Sujit Agrawal
Tera Explorer

What is Agentic AI?

Agentic AI refers to artificial intelligence capable of independent action to achieve specific goals. Unlike traditional AI, which waits for instructions, agentic AI can perceive its environment, set objectives, make decisions, and execute tasks with limited human input. This approach opens the door to more dynamic, adaptive systems that can collaborate, learn, and optimize outcomes across different scenarios. Agentic AI transforms linear, rules-based automation into an agile, goal-driven process that adapts and delivers better outcomes.

 

Key elements driving agentic AI

Agentic AI stands at the intersection of autonomy, adaptability, and goal-driven intelligence. Success depends on balancing these forces: giving the AI sufficient freedom to act, the ability to learn and change, and a clear focus toward human-aligned goals. Their effective overlap enables agentic AI to solve complex, evolving problems efficiently and responsibly

 

How Agentic AI Works in Practice

Single Agent: One agent manages tasks from end to end, integrating planning, action, and feedback to achieve a business goal efficiently.

Multi-Agent Networks: Multiple AI agents collaborate, dividing work into sub-goals and communicating in real time to solve complex problems faster and more reliably.

Tool Integration: Agentic AI connects with databases, APIs, and business platforms, executing actions such as financial reporting, inventory checks, or customer communication automatically.

 

Impact on the Workforce

Agentic AI changes the workforce landscape, driving redeployment, productivity gains, and new job creation alongside automation.

AI Colleague: Agentic AI handles routine and data-driven tasks, allowing human workers to focus on creativity, decision-making, and emotional intelligence.

Work Redesign: Jobs evolve to leverage uniquely human abilities, including complex problem solving and nuanced communication.

Upskilling: AI literacy and new technical skills become critical as organizations invest in workforce reskilling programs.

Leadership: Managers need new skills to orchestrate hybrid human-AI teams and redesign processes for maximum impact.

 

Challenges and Considerations

Ethics & Trust: There could be biases in AI decisions and opacity of automated reasoning.
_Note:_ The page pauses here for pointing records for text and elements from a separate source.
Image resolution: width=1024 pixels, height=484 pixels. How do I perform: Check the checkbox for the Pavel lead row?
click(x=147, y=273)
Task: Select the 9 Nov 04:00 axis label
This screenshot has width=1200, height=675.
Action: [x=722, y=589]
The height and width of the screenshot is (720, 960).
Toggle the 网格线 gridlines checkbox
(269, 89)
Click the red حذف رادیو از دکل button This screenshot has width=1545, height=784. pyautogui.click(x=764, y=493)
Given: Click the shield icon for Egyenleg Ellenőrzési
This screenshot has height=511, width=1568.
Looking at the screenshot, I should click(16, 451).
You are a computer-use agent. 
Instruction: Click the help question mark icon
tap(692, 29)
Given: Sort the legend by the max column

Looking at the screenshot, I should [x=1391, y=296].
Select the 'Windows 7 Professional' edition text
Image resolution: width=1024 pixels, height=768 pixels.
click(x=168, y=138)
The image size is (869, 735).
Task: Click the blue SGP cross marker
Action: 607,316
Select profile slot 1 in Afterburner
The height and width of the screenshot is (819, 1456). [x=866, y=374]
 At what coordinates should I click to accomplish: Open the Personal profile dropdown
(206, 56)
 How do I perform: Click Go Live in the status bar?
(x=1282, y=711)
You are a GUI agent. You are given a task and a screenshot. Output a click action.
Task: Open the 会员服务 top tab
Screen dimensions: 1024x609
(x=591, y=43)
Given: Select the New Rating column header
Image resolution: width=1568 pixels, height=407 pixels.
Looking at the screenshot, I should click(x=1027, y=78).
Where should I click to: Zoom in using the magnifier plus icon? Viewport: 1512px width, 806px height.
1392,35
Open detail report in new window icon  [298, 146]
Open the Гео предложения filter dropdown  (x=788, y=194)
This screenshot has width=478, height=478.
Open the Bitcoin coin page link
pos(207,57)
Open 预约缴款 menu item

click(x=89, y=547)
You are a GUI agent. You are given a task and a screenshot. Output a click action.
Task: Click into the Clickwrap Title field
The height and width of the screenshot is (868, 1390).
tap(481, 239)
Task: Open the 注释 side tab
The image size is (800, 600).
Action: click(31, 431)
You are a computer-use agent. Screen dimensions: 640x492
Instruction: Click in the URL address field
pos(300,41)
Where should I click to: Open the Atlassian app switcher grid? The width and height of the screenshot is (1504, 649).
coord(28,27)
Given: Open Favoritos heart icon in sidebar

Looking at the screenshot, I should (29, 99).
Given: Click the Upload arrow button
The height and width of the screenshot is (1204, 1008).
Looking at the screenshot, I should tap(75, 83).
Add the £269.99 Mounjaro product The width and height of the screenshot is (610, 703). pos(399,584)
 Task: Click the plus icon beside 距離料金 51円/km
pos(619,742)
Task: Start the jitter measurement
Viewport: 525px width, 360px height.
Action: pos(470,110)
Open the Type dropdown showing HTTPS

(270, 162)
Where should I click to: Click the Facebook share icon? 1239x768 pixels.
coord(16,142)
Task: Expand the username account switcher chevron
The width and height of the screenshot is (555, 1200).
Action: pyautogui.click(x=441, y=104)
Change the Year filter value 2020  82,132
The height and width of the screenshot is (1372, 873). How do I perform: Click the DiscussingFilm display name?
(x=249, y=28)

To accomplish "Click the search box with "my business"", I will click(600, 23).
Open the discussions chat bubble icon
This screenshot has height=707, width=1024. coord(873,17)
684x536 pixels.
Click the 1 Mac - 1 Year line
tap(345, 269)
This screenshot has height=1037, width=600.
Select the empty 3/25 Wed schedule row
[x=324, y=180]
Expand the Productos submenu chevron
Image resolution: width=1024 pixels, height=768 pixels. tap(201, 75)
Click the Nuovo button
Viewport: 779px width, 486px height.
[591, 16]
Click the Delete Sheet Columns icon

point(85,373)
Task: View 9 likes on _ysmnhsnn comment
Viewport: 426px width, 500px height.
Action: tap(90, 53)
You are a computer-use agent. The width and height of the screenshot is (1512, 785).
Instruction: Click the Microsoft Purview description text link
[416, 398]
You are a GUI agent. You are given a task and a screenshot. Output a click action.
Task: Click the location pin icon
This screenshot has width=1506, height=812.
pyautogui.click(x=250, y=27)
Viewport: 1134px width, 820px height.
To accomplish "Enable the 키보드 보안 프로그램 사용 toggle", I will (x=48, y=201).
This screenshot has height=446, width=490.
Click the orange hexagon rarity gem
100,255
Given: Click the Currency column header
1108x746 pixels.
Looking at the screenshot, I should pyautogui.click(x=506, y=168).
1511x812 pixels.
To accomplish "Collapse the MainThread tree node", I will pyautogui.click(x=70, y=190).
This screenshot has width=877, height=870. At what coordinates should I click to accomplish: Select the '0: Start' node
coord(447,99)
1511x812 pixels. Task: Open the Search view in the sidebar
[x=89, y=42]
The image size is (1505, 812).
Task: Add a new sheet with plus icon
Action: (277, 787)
These could result in declining user trust in AI agents

Job Transition: Transition could be painful if not managed properly. Skill mismatches and training needs may cause potential job displacement and uncertainty about AI roles

Change Management: Agentic AI offers immense workforce productivity, but responsible adoption requires upskilling and new models of partnership

Technical Reliability: It will be critical to ensure quality and relevance of data, maintaining predictable and safe outcomes

Governance: There will be a need for oversight, transparency, and a robust policies framework aligned with organizational needs

 

Preparing for the future

Discover: Assess where agentic AI brings the most benefit to current workflows and business models.

Reskill: Invest in workforce AI literacy, collaboration, and leadership training for new hybrid environments.

Integrate: Deploy AI systems alongside humans, focusing on responsible oversight and transparency in operations.

Optimize: Continuously refine human-AI teaming; update policies, incentives, and training as technologies mature.

 

Conclusion

When building a business case for agentic AI—especially in the context of ServiceNow or enterprise workflow automation—it's important to address several strategic, operational, and risk-related factors. Most critical ones are:
Strategic Alignment - Does agentic AI support our core business goals?
Value Realization - What measurable benefits will we achieve?
Technical Feasibility - Are our data and systems ready for agentic AI?
Change Management - How will we manage people and process impacts?
Governance & Risk - How do we ensure safe and compliant AI operation?
Measurement & KPIs - How will we track and prove success?
Investment & ROI - What is the cost, and when will we see returns?